Mit Beginn der Animation taucht jeder für sich in die Welt einer depressiven Person ein. Erlebt Gedanken in ähnlicher Weise, wie sie Robert Enke erlebt hat, bevor er sich am 10. November 2009 das Leben nahm. Er befand sich in einer für ihn unaushaltbaren Lebenssituation. Im Jahr 2006 starb seine 2-jährige Tochter Lara. Ein essentieller Auslöser für die sinkende Lebensfreude des langjährigen Nationaltorwarts. Plötzlich erscheint ein dunkler Tunnel. Er wirkt endlos. Ganz hinten ist ein kleines Licht, aber es ist unerreichbar. Die steinigen Wände sind dicht. Es fühlt sich beengend an. Sarah schaut sich um und sucht nach einem Ausweg. Vergebens. Sie fühlt Bedrücktheit und Schwere. Vor allem auf ihren Schultern ist enorme Last.
Für Alexander Hessel ist es stets spannend zuzusehen, wie Teilnehmende auf die Erfahrung reagieren. Der 31-jährige Psychologie-Student saß während der Programmierungsphase schon einige Male selbst im Tunnel und war bei den vorherigen Präsentationsdurchläufen dabei. Er teilt seinen Eindruck: „das Projekt ist eine innovative Möglichkeit, um zu erfahren, wie sich einige Facetten depressiver Gedanken anfühlen.“ Die negativen Emotionen werden ständig wiederholt.

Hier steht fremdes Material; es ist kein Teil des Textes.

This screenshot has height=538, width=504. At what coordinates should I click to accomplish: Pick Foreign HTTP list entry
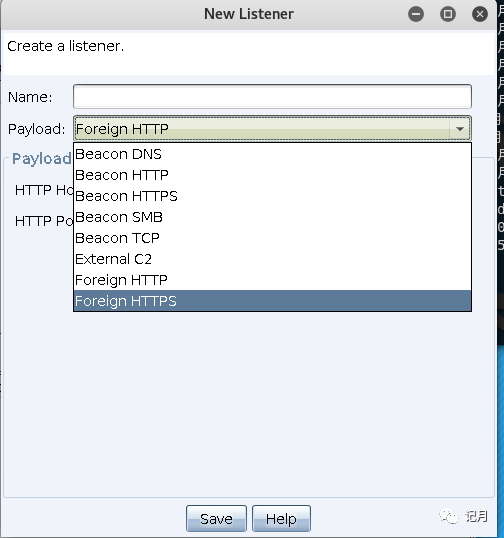[272, 280]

Nun durch einen weiß aufleuchtenden Schriftzug weiter in ihrer Wirkung verstärkt. „Ich bin ein Versager, nichts an mir ist liebenswert“, diese Aussage brennt sich besonders in Sarahs Kopf ein. Sie erinnert sich an bestimmte Situationen und schlechte Tage. Jeder kennt wohl Momente des Selbstzweifelns. Wie schlimm muss es aber sein, diesen ununterbrochen ausgesetzt zu sein, geht es Sarah durch den Kopf. Der Tunnel erscheint ihr immer enger und enger zu werden. Es ist kaum auszuhalten.

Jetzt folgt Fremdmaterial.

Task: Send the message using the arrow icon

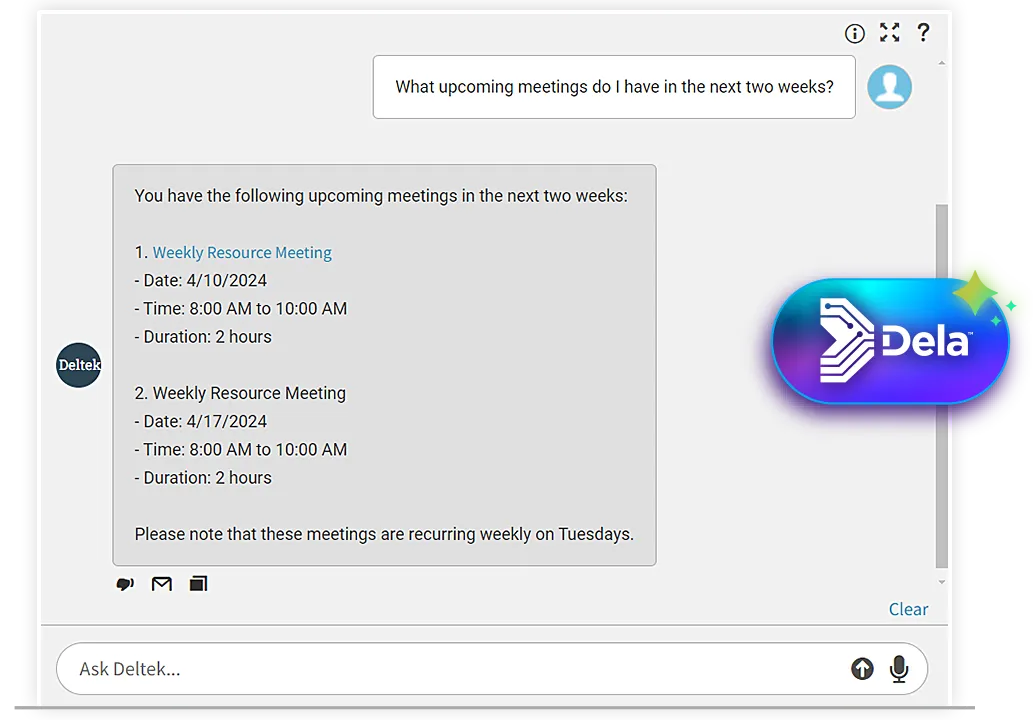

Es geht zurück in die Kabine. Rechts, links und vorne sind wieder die Sitzbänke der Mitspieler. Die zu Beginn wahrnehmbare Ordnung ist nach dem Spiel nicht mehr erhalten. Erleichtert äußern sich Kopfstimmen, nicht aufgefallen zu sein. Die vermittelte Stimmung ist jedoch am Tiefpunkt: „Ich spür nichts mehr. Keine Freude. Keine Nervosität. Das Ergebnis ist mir völlig egal.“
Das Ende der Depressions-Erfahrung fühlt sich befreiend an. Die mittlerweile unaushaltbar schwer gewordene Weste kann endlich abgelegt werden. Die Brille bleibt zunächst aufgesetzt. Nun sind andere Leute zu sehen, welche verteilt in Stuhlreihen vor einer Leinwand sitzen. Das Geschehen spielt sich zwar immer noch virtuell ab, aber es fühlt sich gut an, Licht, eine Handvoll Menschen und knallige Farbe zu sehen. Auf der Leinwand beginnt eine Bilder-Präsentation von glücklichen Familien und Landschaften. So erscheint unter anderem ein sorgenfrei durchs Feld laufendes Kind.
Es ist beruhigend zuzusehen und daher löst sich auch die Anspannung der Schultern und des ganzen Körpers. Schließlich setzen wir die Brille und Kopfhörer ab und beenden mit einer entspannteren Grundstimmung das Projekt.